[PASSAGE SHOWN start]
Following a recommendation of sorts by @chrisno1 I am watching Wreck on BBC iPlayer.
It's BBC3 fare - hard to place but not C4 and not quite right for terrestrial either though that may be because at the end of episode 3 there's a very gory death out of the slasher playbook.
Not bad at all, it's set on a huge cruise ship which it makes clear is like a mini-city with nooks and crannies and hideaways and cliques. Chris said it was staffed with sex-obsessed teens, not quite true as they're more party- and drug-obsessed. It's based around the staff rather than the passengers, though they get a side look-in. Actually, are slasher mysteries ever that sexy? Sex tends to be a theme in the US movies but usually setting them up for a fall - I think it's the American puritan way, as if to say, seek sex and you will be punished. Could be wrong, but not sure any of those teen slasher films are that sexy.
It's watchable but as Chris pointed out, might be better on TV as imo iPlayer sort of deadens the tension as you can stop it at any time.
I am currently enjoying Tulsa King with Sylvester Stallone. It's actually quite funny and reminds me of Lilyhammer. Similar premise.
STRIKE: TROUBLED BLOOD (2022)
The fifth of the Strike series see JK Rowling’s private detective Cormoran Strike and partner Robin Ellacott hired to investigate a woman who went missing in 1974. Tom Burke and Holliday Grainger have really settled into their roles and this is an absorbing mystery with lots of suspects and twists and turns. We also get to see more of the leads family life and a possible blossoming romance.
[PASSAGE SHOWN end]
[DATA SHOWN start]
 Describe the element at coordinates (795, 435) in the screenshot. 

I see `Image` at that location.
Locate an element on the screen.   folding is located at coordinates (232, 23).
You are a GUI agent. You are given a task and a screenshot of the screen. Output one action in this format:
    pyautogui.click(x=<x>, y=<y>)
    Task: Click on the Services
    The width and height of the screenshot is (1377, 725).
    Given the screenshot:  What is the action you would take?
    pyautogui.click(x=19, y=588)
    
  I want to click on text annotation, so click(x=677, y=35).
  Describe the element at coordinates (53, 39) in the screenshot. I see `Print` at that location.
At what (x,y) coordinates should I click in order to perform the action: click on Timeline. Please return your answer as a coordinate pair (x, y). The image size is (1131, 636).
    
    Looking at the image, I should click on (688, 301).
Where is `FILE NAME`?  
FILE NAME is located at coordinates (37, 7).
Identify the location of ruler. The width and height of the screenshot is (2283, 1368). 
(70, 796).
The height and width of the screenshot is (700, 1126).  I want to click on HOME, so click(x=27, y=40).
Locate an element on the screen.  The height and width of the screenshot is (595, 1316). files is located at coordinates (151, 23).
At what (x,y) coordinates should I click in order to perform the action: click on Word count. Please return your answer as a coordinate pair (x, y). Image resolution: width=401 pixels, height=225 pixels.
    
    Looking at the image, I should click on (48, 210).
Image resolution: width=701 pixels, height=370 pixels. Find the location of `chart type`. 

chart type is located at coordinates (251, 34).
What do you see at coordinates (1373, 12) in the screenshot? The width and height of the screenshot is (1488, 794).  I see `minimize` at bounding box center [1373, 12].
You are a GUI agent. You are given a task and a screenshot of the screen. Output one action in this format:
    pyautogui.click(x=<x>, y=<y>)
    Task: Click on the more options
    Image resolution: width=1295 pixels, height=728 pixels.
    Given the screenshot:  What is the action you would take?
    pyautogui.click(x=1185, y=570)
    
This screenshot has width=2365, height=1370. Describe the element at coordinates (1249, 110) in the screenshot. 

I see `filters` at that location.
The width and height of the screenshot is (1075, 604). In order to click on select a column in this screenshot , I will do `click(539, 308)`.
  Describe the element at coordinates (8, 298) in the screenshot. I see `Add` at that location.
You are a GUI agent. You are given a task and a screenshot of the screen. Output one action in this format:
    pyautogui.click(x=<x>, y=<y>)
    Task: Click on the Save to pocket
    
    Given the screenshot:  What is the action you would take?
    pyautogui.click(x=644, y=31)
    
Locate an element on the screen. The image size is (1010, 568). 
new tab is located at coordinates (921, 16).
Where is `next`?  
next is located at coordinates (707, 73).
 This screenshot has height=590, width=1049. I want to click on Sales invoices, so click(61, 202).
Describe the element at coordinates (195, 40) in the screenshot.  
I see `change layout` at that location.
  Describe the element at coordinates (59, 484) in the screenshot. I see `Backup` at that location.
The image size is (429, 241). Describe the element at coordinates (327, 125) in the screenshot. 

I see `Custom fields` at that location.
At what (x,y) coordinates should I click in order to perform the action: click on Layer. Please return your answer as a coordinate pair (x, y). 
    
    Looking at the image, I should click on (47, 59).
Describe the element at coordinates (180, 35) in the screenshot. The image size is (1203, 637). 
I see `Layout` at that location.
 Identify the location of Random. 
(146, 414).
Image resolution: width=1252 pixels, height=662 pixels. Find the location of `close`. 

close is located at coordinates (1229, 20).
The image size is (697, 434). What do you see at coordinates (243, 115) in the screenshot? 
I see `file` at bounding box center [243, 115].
[DATA SHOWN end]
REQUIRED WORK:
1) According to the post about TV shows, where is Wreck set?
2) In the post about TV shows, rewrite the part that begins at "Not bad at all, it's" and ends after "Lilyhammer. Similar premise.", putting "ocean liner" in place of "cruise ship".

WORKED ANSWERS:
1) On a huge cruise ship.

2)
Not bad at all, it's set on a huge ocean liner which it makes clear is like a mini-city with nooks and crannies and hideaways and cliques. Chris said it was staffed with sex-obsessed teens, not quite true as they're more party- and drug-obsessed. It's based around the staff rather than the passengers, though they get a side look-in. Actually, are slasher mysteries ever that sexy? Sex tends to be a theme in the US movies but usually setting them up for a fall - I think it's the American puritan way, as if to say, seek sex and you will be punished. Could be wrong, but not sure any of those teen slasher films are that sexy.
It's watchable but as Chris pointed out, might be better on TV as imo iPlayer sort of deadens the tension as you can stop it at any time.
I am currently enjoying Tulsa King with Sylvester Stallone. It's actually quite funny and reminds me of Lilyhammer. Similar premise.